The Standard Model describes the fundamental interactions between elementary particles and is one of the best experimentally tested theories of particle physics. However, we know that it is incomplete because it does not describe, for example, the gravitational interaction. Therefore, scientists are constructing interaction models that allow for certain deviations from the Standard Model, such as CPT symmetry breaking. This topic is also being investigated by NCBJ researchers, who in a recent paper obtained 100 times more accurate constraints on breaking this symmetry. 

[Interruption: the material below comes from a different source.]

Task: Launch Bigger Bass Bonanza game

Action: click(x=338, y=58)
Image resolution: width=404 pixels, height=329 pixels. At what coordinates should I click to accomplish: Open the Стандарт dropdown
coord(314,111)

One way to look for discrepancies from the Standard Model is to test its fundamental properties, such as discrete CPT symmetry. Observing the phenomena described by the Model, if we were to apply three transformations simultaneously: reflect the system in a mirror along three spatial axes (P symmetry), reverse the direction of the passage of time (T symmetry), and swap all matter particles for antimatter and vice versa (C symmetry), we should not notice any differences experimentally. At least, this is what the Standard Model states. However, if we would like to include gravitational interactions, the CPT symmetry may no longer apply. Such predictions are proposed in various hypothetical models that take into account, for example, the introduction of spacetime deformation by quantum gravity effects.

However, the predicted effects of CPT breaking are very small, making them difficult to verify experimentally. One of the most promising lines of research for achieving precision close to the so-called Planck limit, i.e. where the potential effects of quantum gravity may be apparent, are experimental measurements of the oscillations of neutral flavour mesons.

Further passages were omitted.